We worship at the cradle in Bethlehem, but we also worship Jesus all year round, remembering not only his birth, but his teachings, his ministry, the Passion, the Resurrection, the Ascension and the coming of the Holy Spirit. And we worship, not only as an abstract “Thing” – what was that song:
“I will celebrate Nativity, for it has a place in history....” – it’s not just about worshipping a distant divinity, but about God with us. Emmanuel.
And that brings us full circle, for whether we are celebrating once again the birth of Jesus in Bethlehem, or whether we are looking towards the end times, as we traditionally do today, what matters is God with us. Emmanuel. Jesus said “When these things begin to happen, stand up and raise your heads, because your salvation is near.” We know that we will be saved, we have been saved, we are being saved – it's not a concept I can actually put into words, as it's not just about eternal life but about so much more than that. But “our salvation is near”. Dreadful things may or may not be going to happen – and they probably are going to happen, because Life is Like That – but God is still with us.
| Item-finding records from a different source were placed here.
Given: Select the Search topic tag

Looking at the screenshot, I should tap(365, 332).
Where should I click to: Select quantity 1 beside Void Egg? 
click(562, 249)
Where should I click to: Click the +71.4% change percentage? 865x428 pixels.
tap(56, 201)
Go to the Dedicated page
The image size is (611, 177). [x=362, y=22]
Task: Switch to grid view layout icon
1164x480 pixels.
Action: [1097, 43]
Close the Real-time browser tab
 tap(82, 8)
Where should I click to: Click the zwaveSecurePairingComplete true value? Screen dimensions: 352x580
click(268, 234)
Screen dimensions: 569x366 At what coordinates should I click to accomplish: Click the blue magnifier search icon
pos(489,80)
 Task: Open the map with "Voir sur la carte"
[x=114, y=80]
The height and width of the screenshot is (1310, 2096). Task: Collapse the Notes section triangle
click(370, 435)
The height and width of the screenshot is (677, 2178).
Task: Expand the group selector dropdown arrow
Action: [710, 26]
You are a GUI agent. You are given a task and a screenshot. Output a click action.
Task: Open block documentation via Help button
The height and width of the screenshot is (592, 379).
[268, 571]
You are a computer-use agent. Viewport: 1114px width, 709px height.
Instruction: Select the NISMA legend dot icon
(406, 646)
Talking about the end of the world like that is called “apocalyptic speech”, and very often, when people talked apocalyptically, they were addressing a local situation just as much as the end times. The prophets certainly were; they had no idea we would still be reading their words today. When Jeremiah said, as in our first reading, “The people of Judah and of Jerusalem will be rescued and will live in safety,” he was thinking of a fairly immediate happening – and, indeed, we know that the tribes of Judah did return after exile and live in Jerusalem again. But his words apply to the end times, too.
And the same with Jesus, I think. Much of the disasters he spoke of will have happened within a few years of his death – the destruction of the Temple in Jerusalem, for one thing. Don't forget that he was in an occupied country at the time. And all down the centuries there have been plagues and wars and floods and famines and earthquakes and tsunamis and comets and things; every age, I think, has applied Jesus' words to itself.
So we are living in the end times no more and no less than any other age has been. And in our troubled world, we hold on to the one certainty we have: God with us. Emmanuel. Amen.